▶ [DATA FOR THIS TASK]:
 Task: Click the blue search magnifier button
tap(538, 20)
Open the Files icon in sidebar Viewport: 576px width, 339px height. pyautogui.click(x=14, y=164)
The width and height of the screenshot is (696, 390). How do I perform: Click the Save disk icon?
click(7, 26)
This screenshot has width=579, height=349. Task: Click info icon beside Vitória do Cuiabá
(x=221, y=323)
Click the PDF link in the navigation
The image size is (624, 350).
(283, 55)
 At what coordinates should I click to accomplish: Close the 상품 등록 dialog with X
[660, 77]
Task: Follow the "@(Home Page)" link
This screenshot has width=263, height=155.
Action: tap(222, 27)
* * *
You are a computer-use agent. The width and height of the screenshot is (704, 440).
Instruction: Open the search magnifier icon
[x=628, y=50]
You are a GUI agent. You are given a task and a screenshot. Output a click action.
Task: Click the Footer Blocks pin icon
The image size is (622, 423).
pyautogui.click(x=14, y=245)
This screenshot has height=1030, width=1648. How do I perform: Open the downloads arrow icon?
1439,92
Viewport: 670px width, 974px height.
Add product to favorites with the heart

▶ [ASSIGNMENT]: Starting at the line above that contains "This screenshot has height=1030, width=1648.", write out each line exactly until the line that contains "Add product to favorites with the heart" has been written, and stop there.

▶ [REPLY]:
This screenshot has height=1030, width=1648. How do I perform: Open the downloads arrow icon?
1439,92
Viewport: 670px width, 974px height.
Add product to favorites with the heart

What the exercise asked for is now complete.